Birçok çift tartışmamanın evliliği güçlendirdiğine inansa da evliliklerdeki gerçek sorun, huzuru korumak amacıyla bireylerin kendilerini partnerinden uzaklaştırdığı zamanlar oluyor. Bireyler çatışmaya neden olan meselelerle uğraşmaktan kaçınmak için kendilerini çalışmaya verebiliyor. Partnerler birbirlerinden uzaklaştıklarındaysa duygusal ihtiyaçlarının karşılanması için çocuklarına baskı yapabiliyorlar.

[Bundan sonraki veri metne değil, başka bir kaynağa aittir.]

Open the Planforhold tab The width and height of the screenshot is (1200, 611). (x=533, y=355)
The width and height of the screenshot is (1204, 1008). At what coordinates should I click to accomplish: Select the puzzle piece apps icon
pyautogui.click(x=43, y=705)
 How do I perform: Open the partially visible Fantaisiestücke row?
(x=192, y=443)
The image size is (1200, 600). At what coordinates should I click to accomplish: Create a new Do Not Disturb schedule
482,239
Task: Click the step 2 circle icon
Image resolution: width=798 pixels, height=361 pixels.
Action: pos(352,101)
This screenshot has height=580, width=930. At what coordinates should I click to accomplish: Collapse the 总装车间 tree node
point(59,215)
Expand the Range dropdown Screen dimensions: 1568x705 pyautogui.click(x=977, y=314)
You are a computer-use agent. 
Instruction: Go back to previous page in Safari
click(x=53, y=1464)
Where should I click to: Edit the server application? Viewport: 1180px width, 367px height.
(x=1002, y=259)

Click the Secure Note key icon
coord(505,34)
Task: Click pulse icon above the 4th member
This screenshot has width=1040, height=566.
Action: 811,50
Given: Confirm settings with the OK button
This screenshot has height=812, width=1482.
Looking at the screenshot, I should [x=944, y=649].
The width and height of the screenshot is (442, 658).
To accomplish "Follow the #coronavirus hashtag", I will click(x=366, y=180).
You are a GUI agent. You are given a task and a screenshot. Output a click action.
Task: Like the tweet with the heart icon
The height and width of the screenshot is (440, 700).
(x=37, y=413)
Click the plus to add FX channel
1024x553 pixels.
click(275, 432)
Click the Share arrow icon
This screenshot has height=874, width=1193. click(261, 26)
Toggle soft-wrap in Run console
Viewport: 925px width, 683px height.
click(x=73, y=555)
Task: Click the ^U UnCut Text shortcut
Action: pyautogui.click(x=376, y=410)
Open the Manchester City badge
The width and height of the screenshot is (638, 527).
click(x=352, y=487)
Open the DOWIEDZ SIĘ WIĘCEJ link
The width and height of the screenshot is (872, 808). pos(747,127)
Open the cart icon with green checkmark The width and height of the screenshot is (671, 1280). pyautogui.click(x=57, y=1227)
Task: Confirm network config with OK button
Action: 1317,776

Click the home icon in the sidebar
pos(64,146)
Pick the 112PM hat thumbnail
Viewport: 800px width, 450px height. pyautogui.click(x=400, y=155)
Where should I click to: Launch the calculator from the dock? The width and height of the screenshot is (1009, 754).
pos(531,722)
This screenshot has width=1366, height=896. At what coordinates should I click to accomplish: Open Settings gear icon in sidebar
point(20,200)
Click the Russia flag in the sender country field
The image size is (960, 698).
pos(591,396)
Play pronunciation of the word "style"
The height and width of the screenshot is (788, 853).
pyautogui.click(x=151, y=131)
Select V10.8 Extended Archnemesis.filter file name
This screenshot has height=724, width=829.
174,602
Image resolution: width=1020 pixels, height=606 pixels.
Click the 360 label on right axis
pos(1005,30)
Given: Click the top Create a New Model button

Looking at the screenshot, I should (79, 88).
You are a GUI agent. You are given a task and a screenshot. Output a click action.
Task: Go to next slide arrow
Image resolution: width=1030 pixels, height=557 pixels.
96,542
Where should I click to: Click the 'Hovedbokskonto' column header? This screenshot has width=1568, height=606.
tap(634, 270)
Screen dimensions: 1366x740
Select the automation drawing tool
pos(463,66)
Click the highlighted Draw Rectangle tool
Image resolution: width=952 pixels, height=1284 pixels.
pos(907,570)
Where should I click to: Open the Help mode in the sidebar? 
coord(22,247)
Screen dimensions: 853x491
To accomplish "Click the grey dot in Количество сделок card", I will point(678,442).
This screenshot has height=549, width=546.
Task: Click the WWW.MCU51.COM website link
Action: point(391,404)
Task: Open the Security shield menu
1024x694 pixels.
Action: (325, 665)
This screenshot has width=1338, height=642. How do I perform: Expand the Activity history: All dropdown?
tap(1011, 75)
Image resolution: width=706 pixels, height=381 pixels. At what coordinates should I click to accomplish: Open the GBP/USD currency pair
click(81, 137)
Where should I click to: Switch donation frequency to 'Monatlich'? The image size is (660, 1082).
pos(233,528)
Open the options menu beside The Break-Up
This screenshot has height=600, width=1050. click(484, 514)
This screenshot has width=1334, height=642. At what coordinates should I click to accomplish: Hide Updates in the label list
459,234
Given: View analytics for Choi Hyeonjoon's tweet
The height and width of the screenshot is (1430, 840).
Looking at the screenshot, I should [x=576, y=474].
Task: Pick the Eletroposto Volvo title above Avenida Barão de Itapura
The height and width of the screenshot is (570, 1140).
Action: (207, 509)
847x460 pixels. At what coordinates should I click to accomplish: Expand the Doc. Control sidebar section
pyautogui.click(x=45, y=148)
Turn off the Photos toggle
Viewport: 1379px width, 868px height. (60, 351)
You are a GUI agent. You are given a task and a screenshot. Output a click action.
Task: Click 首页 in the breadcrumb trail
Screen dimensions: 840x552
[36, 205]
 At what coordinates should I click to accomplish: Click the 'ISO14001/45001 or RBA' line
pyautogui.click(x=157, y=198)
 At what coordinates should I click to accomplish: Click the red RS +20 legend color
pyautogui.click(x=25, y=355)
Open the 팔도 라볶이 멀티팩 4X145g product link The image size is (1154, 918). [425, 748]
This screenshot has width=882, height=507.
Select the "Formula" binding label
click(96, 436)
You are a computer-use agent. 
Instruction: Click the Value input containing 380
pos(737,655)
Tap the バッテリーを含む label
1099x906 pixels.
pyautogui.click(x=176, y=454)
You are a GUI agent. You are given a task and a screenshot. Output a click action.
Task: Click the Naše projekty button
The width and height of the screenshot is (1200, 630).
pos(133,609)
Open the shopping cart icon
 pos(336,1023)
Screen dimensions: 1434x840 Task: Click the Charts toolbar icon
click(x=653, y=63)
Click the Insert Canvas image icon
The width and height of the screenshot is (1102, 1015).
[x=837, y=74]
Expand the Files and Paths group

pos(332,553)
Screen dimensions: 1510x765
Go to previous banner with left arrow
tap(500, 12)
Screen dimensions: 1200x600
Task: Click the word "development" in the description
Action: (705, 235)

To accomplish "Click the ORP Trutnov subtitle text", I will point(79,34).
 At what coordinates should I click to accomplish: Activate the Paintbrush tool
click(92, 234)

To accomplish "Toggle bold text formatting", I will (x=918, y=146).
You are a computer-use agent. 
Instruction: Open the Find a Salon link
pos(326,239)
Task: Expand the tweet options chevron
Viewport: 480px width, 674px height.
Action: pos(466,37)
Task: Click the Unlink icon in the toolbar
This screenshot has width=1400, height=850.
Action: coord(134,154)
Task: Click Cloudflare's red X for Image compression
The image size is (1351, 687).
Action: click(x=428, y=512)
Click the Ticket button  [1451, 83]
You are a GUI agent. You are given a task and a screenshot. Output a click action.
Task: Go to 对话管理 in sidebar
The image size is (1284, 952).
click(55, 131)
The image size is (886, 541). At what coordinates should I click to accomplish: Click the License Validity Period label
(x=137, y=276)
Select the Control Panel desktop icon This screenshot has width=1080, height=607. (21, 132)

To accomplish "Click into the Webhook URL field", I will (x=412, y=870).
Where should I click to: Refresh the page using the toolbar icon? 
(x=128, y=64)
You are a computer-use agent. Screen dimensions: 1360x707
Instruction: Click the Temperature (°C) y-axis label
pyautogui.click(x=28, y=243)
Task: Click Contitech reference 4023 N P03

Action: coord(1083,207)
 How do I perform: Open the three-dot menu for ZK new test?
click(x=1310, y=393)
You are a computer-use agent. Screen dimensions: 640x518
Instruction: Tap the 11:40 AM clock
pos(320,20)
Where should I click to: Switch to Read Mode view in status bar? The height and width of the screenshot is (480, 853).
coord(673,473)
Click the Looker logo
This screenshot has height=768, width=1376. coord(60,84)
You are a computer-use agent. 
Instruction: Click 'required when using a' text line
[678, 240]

Çocuklarınız, davranışlarınızı ve alışkanlıklarınızı genç yaştan itibaren taklit ediyor. Bu durum, sizin sevdiklerinizle ileşim kurma şeklinizi de içeriyor. Siz ve partnerinizin sorunları ele alma ve şefkat gösterme şekli, birlikte geçirdiğiniz zaman, çocuğunuzun mutluluk düzeyinin yanında romantik geleceğini ve davranışlarını da şekillendirebiliyor.